Venerdì nero per Piazza Affari, tracollo delle banche innesca -5% del Ftse Mib

10 Giugno 2022, di Redazione Wall Street Italia

Giornata no per Piazza Affari che anche oggi risulta maglia nera tra le Borse europee con le tensioni sui Btp che stanno allarmando gli investitori. Il Ftse Mib, già sceso dell’1,90% ieri, segna in chiusura -5,17% a 22.547 punti. Per l’indice guida di Piazza Affari si tratta dei minimi a un mese, con quotazioni che comunque sono ancora distanti dai minimi 2022 toccati nell’intraday del 7 marzo a 21.060 punti.

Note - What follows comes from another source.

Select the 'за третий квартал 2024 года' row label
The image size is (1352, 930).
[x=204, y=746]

A preoccupare gli investitori è il forte allargamento dello spread Btp/Bund. Ieri la Bce ha preannunciato l’intenzione di alzare i tassi di 25 punti base nel prossimo meeting di luglio e un altro rialzo arriverà a settembre con la possibilità che sia di entità superiore. Diversi analisti danno adesso per scontato che a settembre il rialzo sarà di 50 bp. Goldman Sachs si aspetta che la BCE aumenti i tassi di 50 bp ciascuno sia a settembre e ottobre, prima di tornare a un rialzo di 25 punti base a dicembre. Di contro Barclays indica 50 bp a settembre e 25 bp a ottobre prima di fermarsi alla luce del deterioramento della crescita (la casa d’affari UK prevede una recessione tecnica in arrivo per l’area euro e un 2023 con solo +0,5% del PIL rispetto al +2,1% indicato dagli economisti Bce.

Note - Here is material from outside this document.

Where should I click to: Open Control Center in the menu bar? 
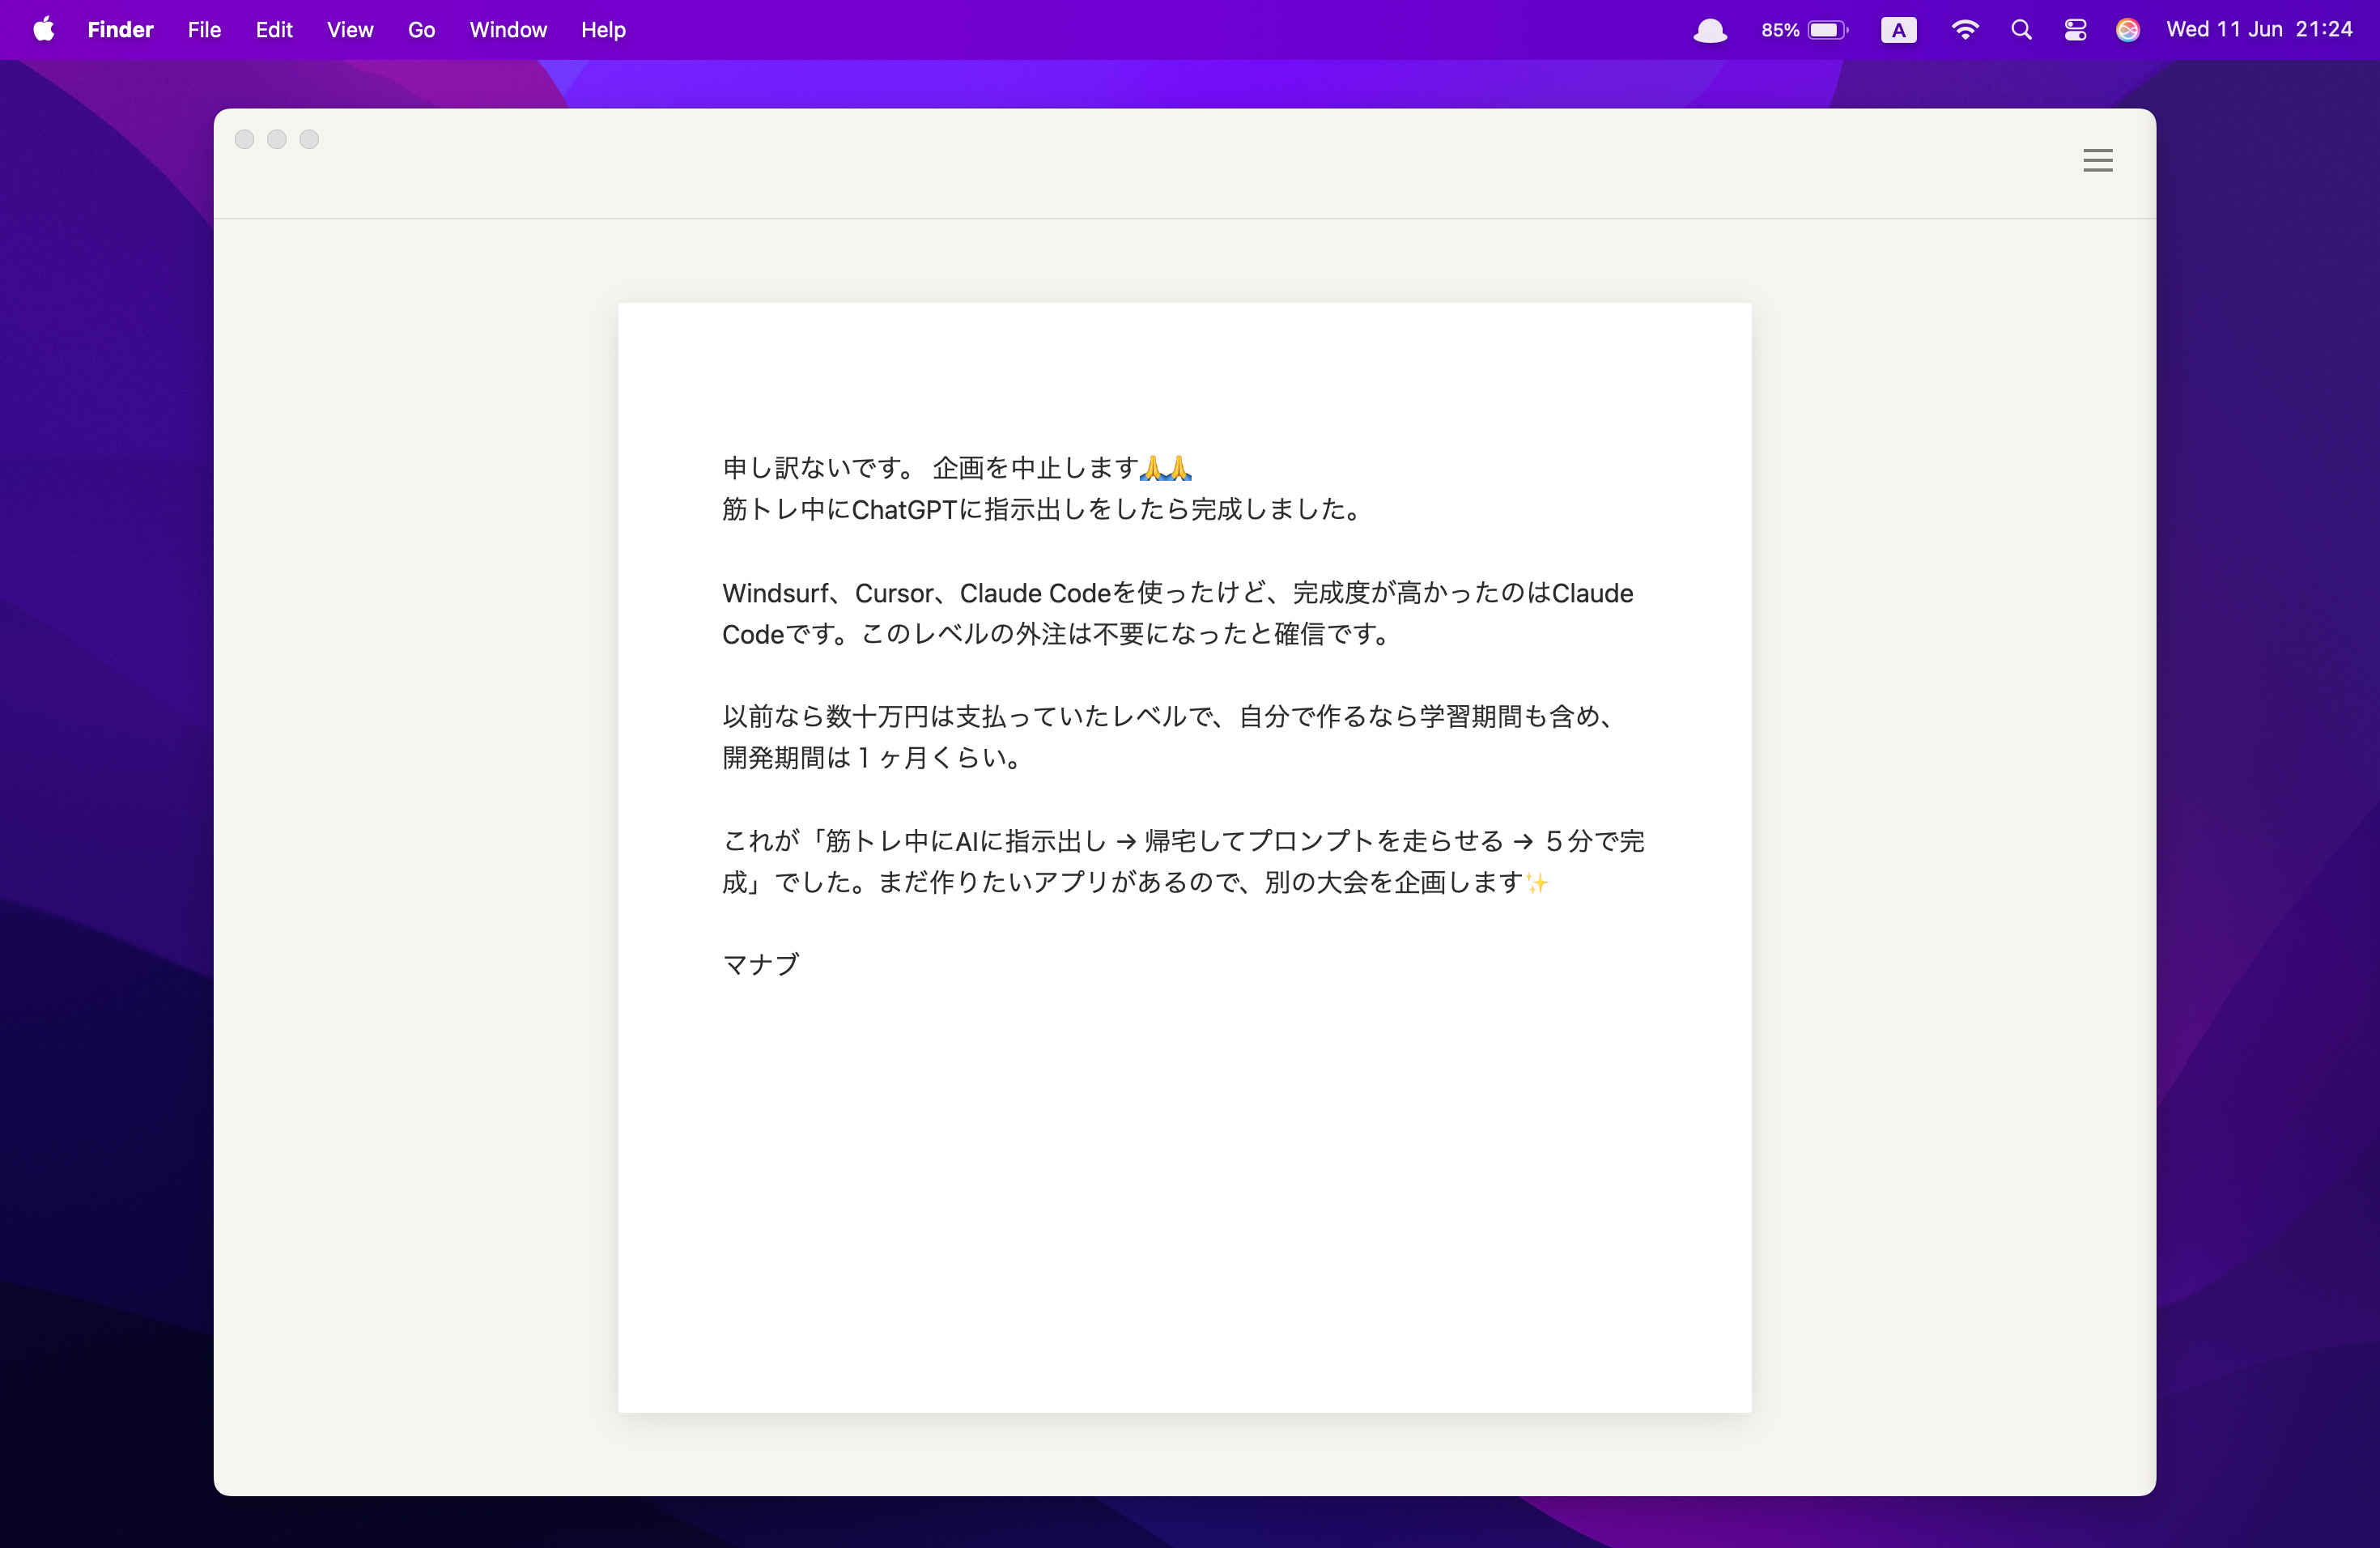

C’è poi la questione scudo anti-spread. La Bce non ha dettagliato in che modo intende contrastare un eventuale eccessivo allargamento degli spread. Francois Villeroy de Galhau, governatore della Banca di Francia, ha rimarcato oggi che la volontà in seno alla Bce è di prevenire la frammentazione. “Abbiamo sempre saputo contrastare questa frammentazione: nel 2010, nel 2012, nel 2020, ogni volta con strumenti diversi – spiega Villeroy – . Nessuno dovrebbe avere dubbi, anche sui mercati, sulla nostra volontà collettiva di prevenire la frammentazione”.

Oggi è stato poi il turno dell’inflazione Usa, risultata dell’8,6% a maggio, in accelerazione dall’8,3% del mese precedente e oltre le attese degli analisti. Fiammata maggiore del previsto anche per l’inflazione core (+6%).

Sul parterre di Piazza Affari spicca oggi il tonfo di Bper (-12,92% 1,699 euro) che ha approvato il nuovo piano industriale 2022-2025 “BPER e-volution” che prevede al 2025 un utile netto pari a 800 milioni di euro. La posizione di capitale è prevista rimanere elevata, con un Cet1 ratio Fully Phased maggiore del 13% al 2025, supportata dalla forte generazione di utili che permetterà di incrementare significativamente la remunerazione agli azionisti, con un pay out ratio previsto al 50% nel 2025.

In generale le banche sono state sotto l’occhio del ciclone alla luce delle possibili ricadute derivanti dall’impennata dello spread Btp/Bund (balzato sopra i 220 bp). Unicredit e Intesa hanno chiuso con ribassi rispettivamente del 7,38% e del 9,1%%. Giù del 12% Banco BPM:

In difficoltà anche oggi Enel (-4,33% a 5,481 euro), titolo di maggior peso del Ftse Mib e che insieme alle altre utility risulta tra quelli più sensibili al rischio legato al rialzo del costo del denaro alla luce del loro elevato livello di debito. Tra le big molto male anche ENI con -5,6%.